Проверка частоты сердечных сокращений после ходьбы всего на одну милю может показаться не очень полезной. Но он может предоставить полезную информацию как для нового тренажера, так и для рекреационного спортсмена. Если вы только начинаете программу упражнений, в частности программу прогулок, она может указывать, эффективно ли вы тренируетесь. Для спортсмена он может обеспечить измерение аэробной емкости, называемое VO2 max, которое традиционно потребовало дорогостоящего лабораторного теста.
Видео дня
Частота сердечных сокращений и аэробных упражнений
Для сердечно-сосудистой системы лучше всего проводить от 60 до 80 процентов максимальной частоты сердечных сокращений и часто называют аэробная зона. Это также лучший уровень интенсивности для потери веса. Для новых тренажеров, которые были сидячими, часто рекомендуется небольшая программа, такая как ходьба. Даже в тренировочной тренировке важно достичь максимального диапазона сердечных сокращений на 60-80%.
Расчет максимальной частоты сердечных сокращений
Ряд различных вычислений и тестов может помочь вам определить максимальную частоту сердечных сокращений. Вероятно, вы слышали о формуле в 220 лет. К сожалению, исследования показали, что этот расчет может быть от 10 до 20 ударов в минуту для более половины населения и более чем для одной трети тех, кто его использует. Автор и бывший коллегиальный чемпион Джон Л. Паркер-младший рекомендует использовать 205 минус половину вашего возраста и добавить пять ударов для женщин и длинных бегунов.
Независимо от того, как рассчитывается максимальная частота сердечных сокращений, просто умножьте на 0. 6 и 0. 8, чтобы найти целевую зону сердечного ритма для упражнений. Например, Мэри исполнилось 42 года, и она начала свою программу прогулок. Используя формулу Паркера, ее максимальная частота сердечных сокращений будет равна 205 - (42 X 0. 5) = 184 + 5 (для женщины) = 189 ударов в минуту. Ее диапазон сердечных сокращений будет 189 X 0. 6 и 189 X 0. 8, или от 113 до 152 ударов в минуту. Если ее сердечный ритм после ходьбы в 1 миле находится в этом диапазоне, она проявляет максимальную интенсивность.
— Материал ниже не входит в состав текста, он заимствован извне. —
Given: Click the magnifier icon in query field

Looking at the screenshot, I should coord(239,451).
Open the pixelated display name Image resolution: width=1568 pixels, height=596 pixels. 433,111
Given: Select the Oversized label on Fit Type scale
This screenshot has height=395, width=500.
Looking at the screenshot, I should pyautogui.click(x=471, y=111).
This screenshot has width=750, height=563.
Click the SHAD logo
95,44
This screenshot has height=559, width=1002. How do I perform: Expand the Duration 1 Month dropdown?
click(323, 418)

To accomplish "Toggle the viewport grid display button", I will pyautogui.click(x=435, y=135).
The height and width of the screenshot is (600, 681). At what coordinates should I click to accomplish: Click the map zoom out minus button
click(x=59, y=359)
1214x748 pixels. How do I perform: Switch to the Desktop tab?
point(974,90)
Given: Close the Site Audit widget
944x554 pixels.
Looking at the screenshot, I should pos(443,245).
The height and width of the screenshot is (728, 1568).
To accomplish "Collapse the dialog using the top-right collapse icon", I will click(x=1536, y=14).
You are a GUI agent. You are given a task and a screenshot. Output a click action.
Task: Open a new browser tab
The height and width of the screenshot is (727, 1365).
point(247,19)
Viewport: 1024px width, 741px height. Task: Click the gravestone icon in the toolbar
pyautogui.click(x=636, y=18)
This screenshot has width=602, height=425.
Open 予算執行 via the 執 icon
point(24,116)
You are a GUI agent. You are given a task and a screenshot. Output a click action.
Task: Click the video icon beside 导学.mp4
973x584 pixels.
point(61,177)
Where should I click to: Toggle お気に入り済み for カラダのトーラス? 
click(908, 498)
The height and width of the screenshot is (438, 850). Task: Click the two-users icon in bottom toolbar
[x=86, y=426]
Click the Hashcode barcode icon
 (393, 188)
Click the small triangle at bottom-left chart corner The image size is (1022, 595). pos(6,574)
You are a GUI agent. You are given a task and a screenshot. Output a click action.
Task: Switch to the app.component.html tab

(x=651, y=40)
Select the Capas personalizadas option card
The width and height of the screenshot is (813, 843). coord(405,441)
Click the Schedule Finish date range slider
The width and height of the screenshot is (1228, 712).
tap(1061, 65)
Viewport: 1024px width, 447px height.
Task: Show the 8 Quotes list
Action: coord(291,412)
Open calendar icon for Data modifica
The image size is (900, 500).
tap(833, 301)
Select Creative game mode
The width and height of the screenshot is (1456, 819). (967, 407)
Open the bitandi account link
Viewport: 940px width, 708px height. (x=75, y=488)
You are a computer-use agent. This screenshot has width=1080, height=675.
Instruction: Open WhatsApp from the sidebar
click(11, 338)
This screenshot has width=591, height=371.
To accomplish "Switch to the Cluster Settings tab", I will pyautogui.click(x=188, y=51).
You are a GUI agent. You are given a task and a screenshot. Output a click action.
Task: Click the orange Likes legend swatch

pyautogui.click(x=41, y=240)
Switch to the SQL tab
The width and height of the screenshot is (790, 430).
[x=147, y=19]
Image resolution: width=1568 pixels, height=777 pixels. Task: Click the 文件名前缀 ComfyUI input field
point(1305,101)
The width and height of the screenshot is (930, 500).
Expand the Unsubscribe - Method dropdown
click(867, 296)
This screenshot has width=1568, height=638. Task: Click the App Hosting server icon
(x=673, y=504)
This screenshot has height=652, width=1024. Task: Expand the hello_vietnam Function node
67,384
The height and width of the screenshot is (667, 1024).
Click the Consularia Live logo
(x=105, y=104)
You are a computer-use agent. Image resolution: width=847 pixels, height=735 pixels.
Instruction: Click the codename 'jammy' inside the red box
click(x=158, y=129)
Частота ходьбе и тест на разговор
Существует способ проверки аэробной зоны и того, находится ли частота сердечных сокращений, показанная на вашем мониторе сердечного ритма, в этой зоне. Это называется Talk Talk. Это субъективный тест и основан на умении дышать комфортно и ритмично на протяжении всей тренировки. Вы должны быть в состоянии вести беседу с кем-то во время тренировки, не останавливаясь и не задерживая дыхание. Если вы можете это сделать, то вы находитесь в аэробной зоне.
Частота ходьбе и VO2 Max
VO2 max - еще один показатель физической подготовки. Он определяется как максимальное количество кислорода, которое ваше тело может использовать во время напряжения. Многие считают, что наука о физических упражнениях является наиболее достоверным измерением сердечно-сосудистой системы, а VO2 max может быть увеличена за счет аэробной тренировки.
VO2 max можно определить с помощью теста на 1 милю, используя ваш сердечный ритм в конце прогулки. Это часто называют испытанием Rockport Walk. Вам понадобится плоский, измеренный 1-мильный курс, такой как трек и монитор сердечного ритма. Пройдите 1 милю как можно быстрее и измерьте частоту сердечных сокращений сразу после окончания. Запишите время, необходимое для завершения прогулки. Используя один из фитнес-калькуляторов онлайн, например, в ExRx. net или Why I Exercise, введите свой вес, возраст, пол, сердечный ритм и время прогулок. Затем калькулятор определит ваш максимум VO2. Вы можете сравнить это число с возрастной группой, чтобы определить уровень пригодности.